__Selected text__
*****
Integration—The Missing Link in Data-Rich Research: Interview With Robert Stanley of IO Informatics

Science-driven decisions depend on data, both structured (in tables) and from notes (natural language). Data may reside in disparate databases, in electronic data files, or even be printed, and file and database architecture, nomenclature and column/row labels often evolve over time.

The evolving technology landscape makes change inevitable, and can create problems. For example, an FDA audit might ask, “How does a drug shipped today compare with the product licensed 20 years ago? Does it show the same characteristics for purity and stability? Answering can require days or even months of searching unsupported legacy files.

To be useful, “big data” must be harmonized, connected and searchable. With this as background, editor emeritus Robert L. Stevenson interviewed Robert Stanley, co-founder and President of IO Informatics (Berkeley, Calif ). IOI has focused on integrating diverse scientific files and databases. Data harmonization and integration are core capabilities of IOI’s Sentient software platform.

RLS: How did you get started in data integration?

RS: In 2002 Dr. Erich Gombocz (an IOI co-founder) and I were aware that more effective informatics tools were needed. We were familiar with the strengths and limitations of relational databases (RDBs). We recognized that integration and interoperability were weak links. Researchers struggled with disconnected data silos. The human genome had been sequenced, with more genomes in the pipeline, but research suffered from inadequate linking of genetic to epigenetic information. We envisioned semantic technologies (ST1) promoted by the World Wide Web Consortium (W3C2), which developed the Resource Description Framework (RDF3) for data integration, and had confidence that ST would address critical difficulties in describing, integrating and searching disparate data.

We’ve confirmed that using RDF with the right support tools makes it possible (for) integration experts (we [IOI] call them “knowledge engineers”) to solve the toughest healthcare/life science (HCLS) integration challenges. IOI has helped many top pharma firms save time and money. We provide software and methods required to integrate huge data resources. Scientists and business users can easily query integrated resources without ongoing support from IT departments. We have published case studies where IOI has solved challenging integration problems where bigger, more widely known companies have failed.

RLS: Why is data integration an issue today?

RS: Discoveries are blocked if an answer is not available from accessible data. In data-driven research, scientists should be able to ask detailed questions and get results quickly, with precision and accuracy.

Often scientists suspect that answers exist in combinations of several files or databases, but accessing them requires time and skills that they do not have. Implementing a query requires help from a specialized data scientist or relational database expert with advanced knowledge not related to the research.

Conventional RDBs suffer big challenges with the extract/transform/load (ETL4) process for data harmonization and integration. Turnaround times for conventional integration are often measured in years for enterprise research resources. Workarounds include repeating experiments that were done before, or simply avoiding the question. Often an IT department finally provides a resource, but the research (sic) has already moved on.
*****
__What is being asked__
According to the interview, why can't scientists easily reach answers they suspect lie in combinations of several files or databases? Answer in one to three sentences.

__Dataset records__
*****
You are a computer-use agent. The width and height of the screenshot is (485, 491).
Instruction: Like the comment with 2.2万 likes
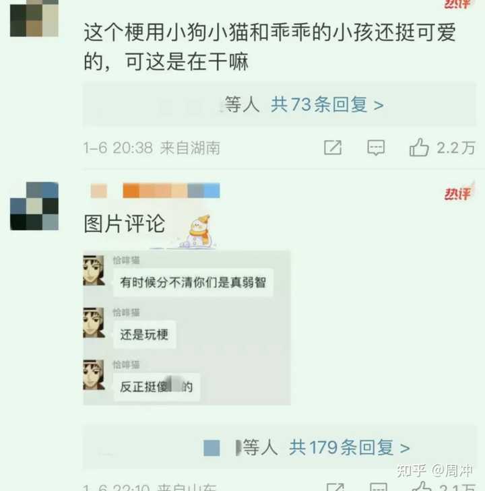(x=419, y=148)
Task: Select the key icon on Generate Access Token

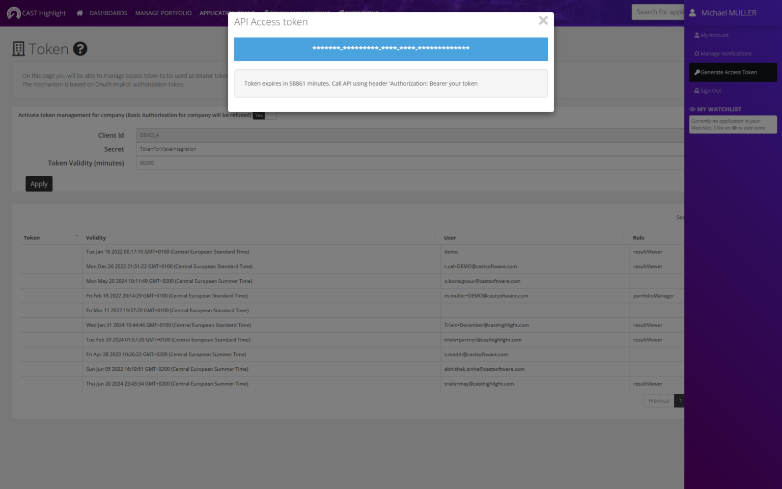Action: click(x=697, y=72)
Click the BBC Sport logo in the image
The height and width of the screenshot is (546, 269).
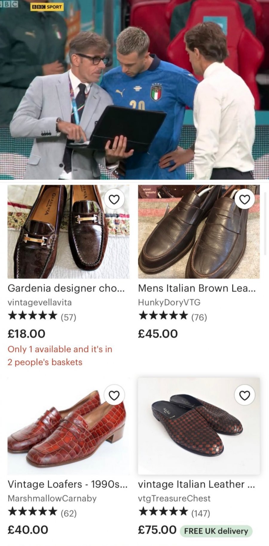(47, 7)
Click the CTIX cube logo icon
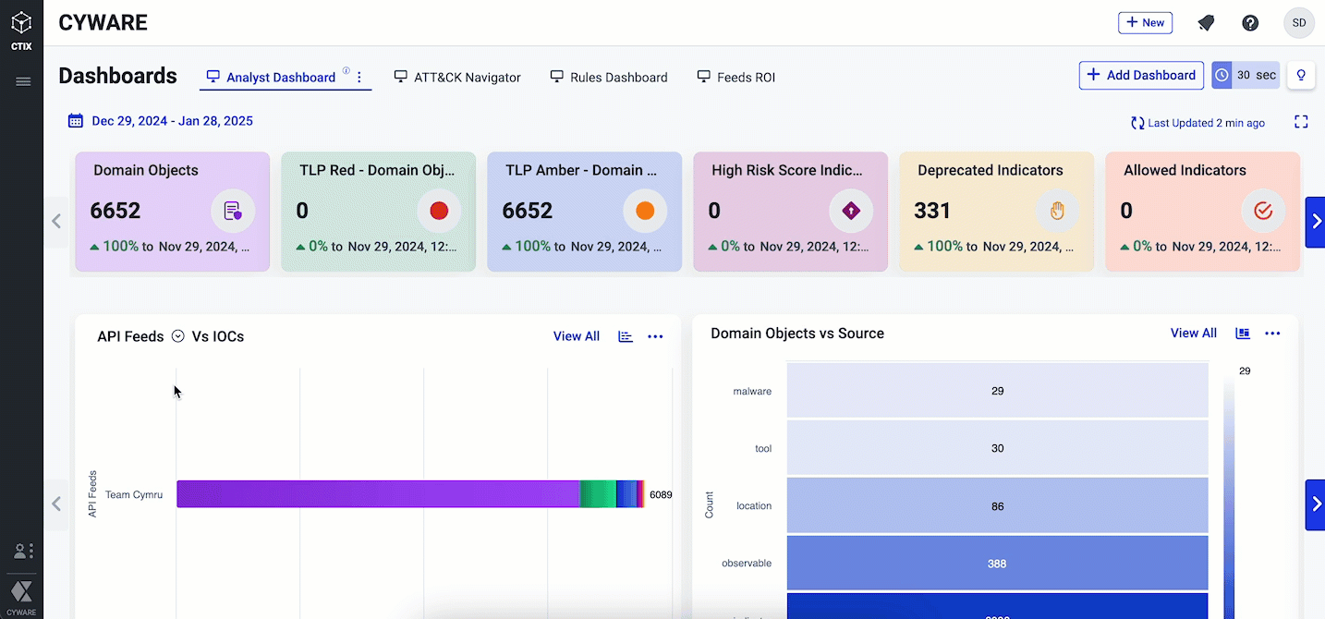 [21, 22]
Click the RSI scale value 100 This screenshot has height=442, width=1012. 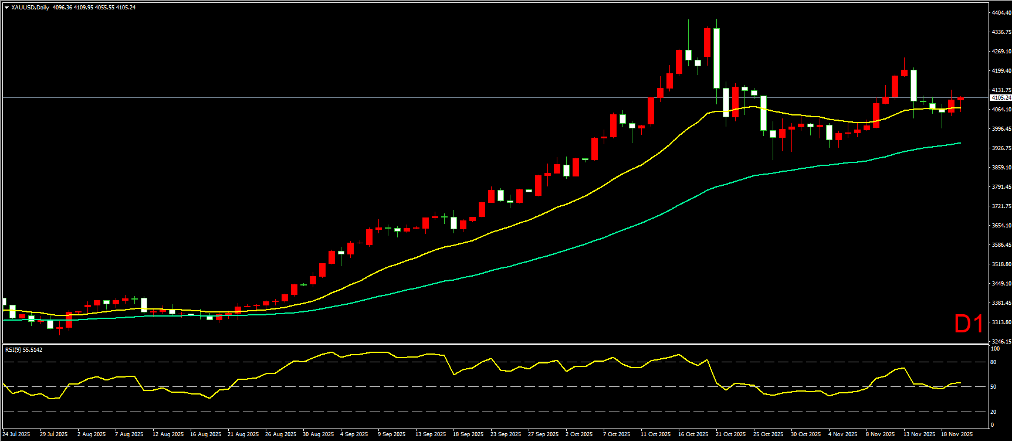pos(994,349)
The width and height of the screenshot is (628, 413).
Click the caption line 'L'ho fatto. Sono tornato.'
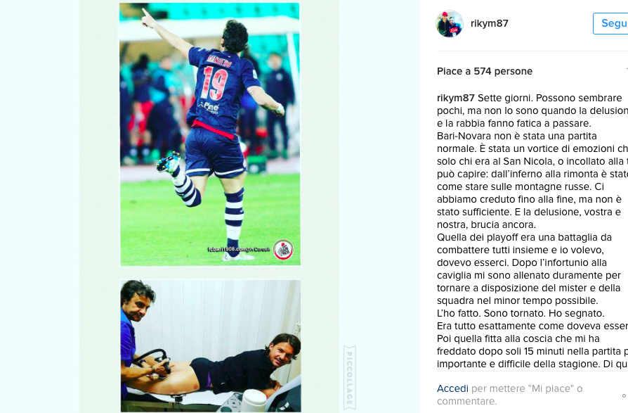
*****
__Solution__
Reaching those answers takes time and skills the scientists do not have. Running such a query requires help from a specialized data scientist or relational database expert whose advanced knowledge is unrelated to the research.